Task requirements: Can you copy out, character for character, the lines starting with the one that contains "Task: Click the Spain flag icon" and ending with the one that contains "The image size is (1568, 373).", both included?

Material for the task:
<<<<

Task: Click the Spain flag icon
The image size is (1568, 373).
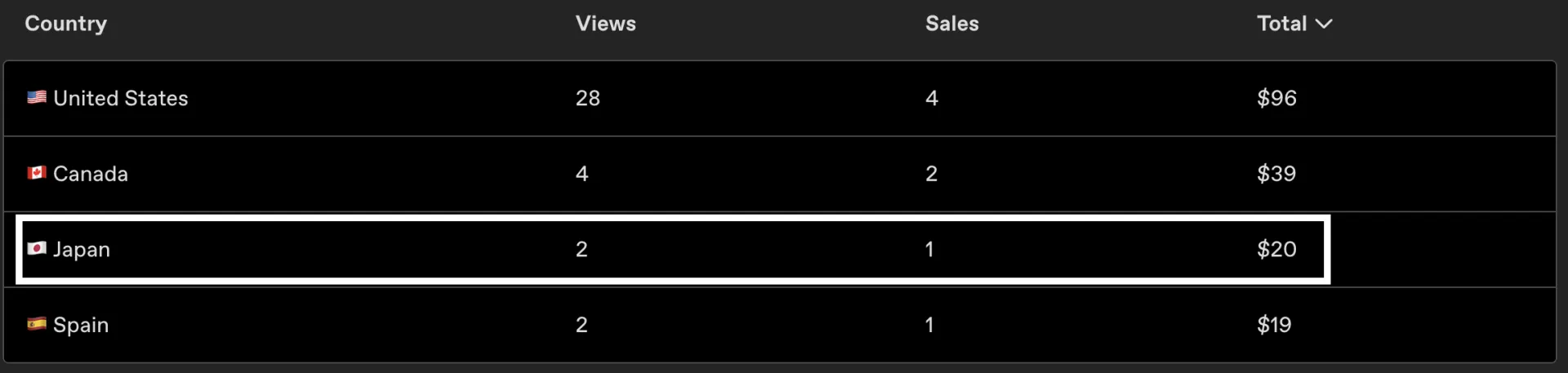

>>>>
<<<<

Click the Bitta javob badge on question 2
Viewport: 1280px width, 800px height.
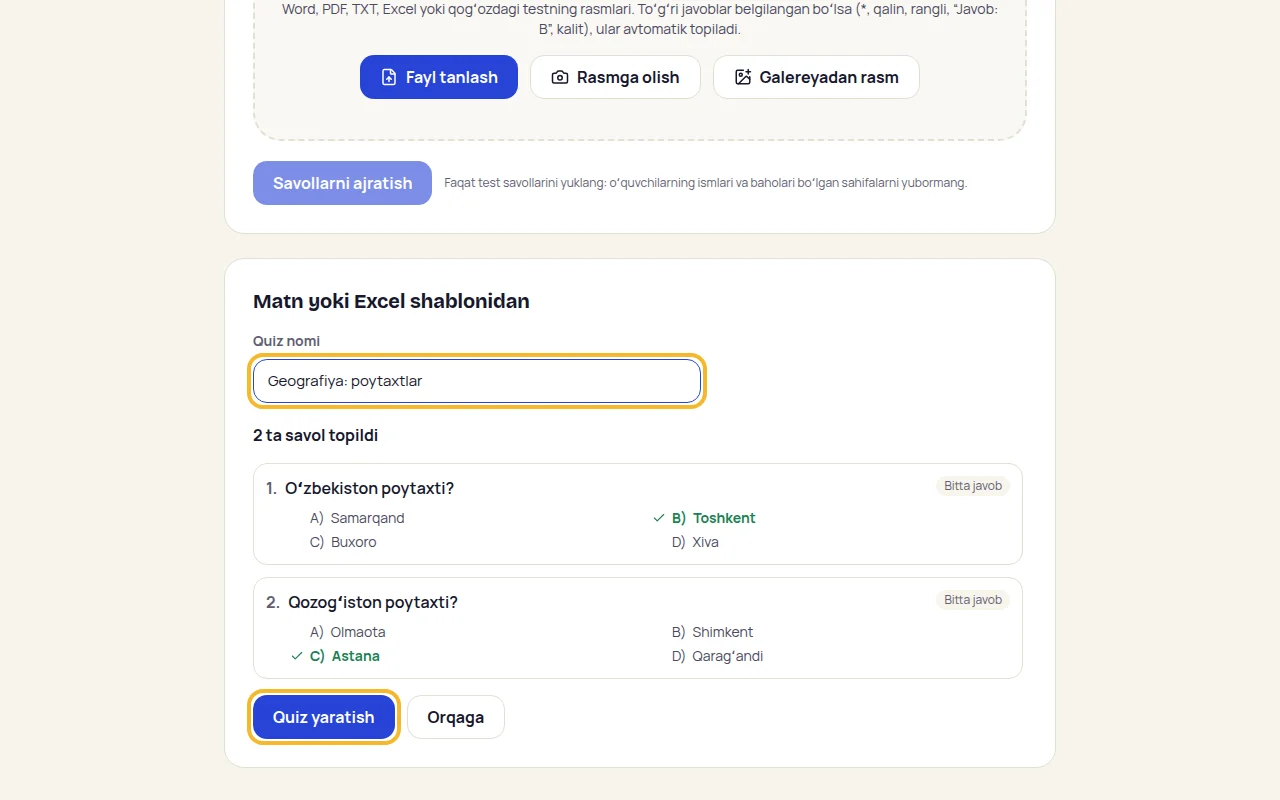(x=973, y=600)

>>>>
<<<<

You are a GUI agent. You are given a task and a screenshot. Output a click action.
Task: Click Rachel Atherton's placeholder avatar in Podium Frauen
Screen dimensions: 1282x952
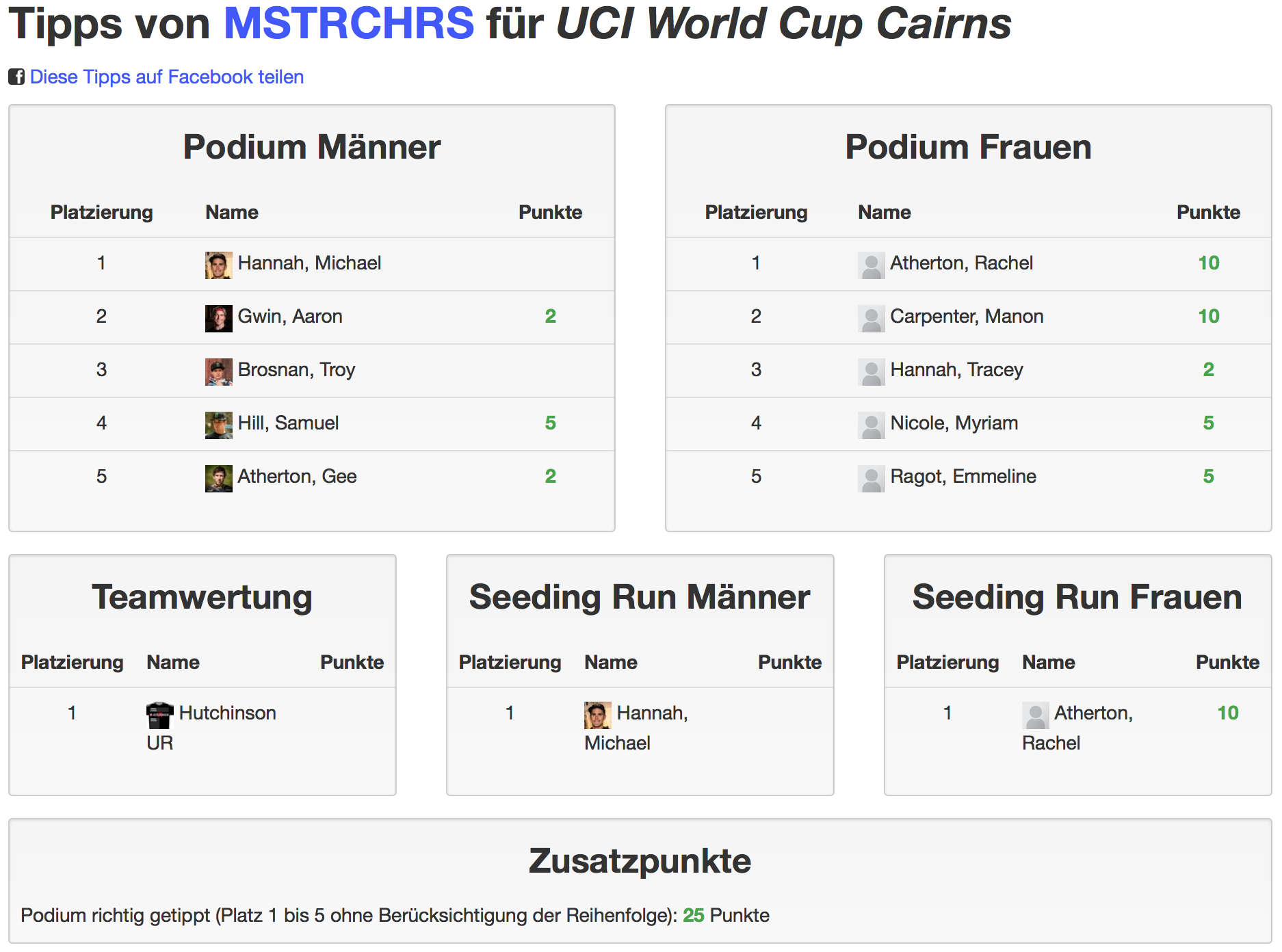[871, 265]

>>>>

Task output:
Task: Click the Spain flag icon
The image size is (1568, 373).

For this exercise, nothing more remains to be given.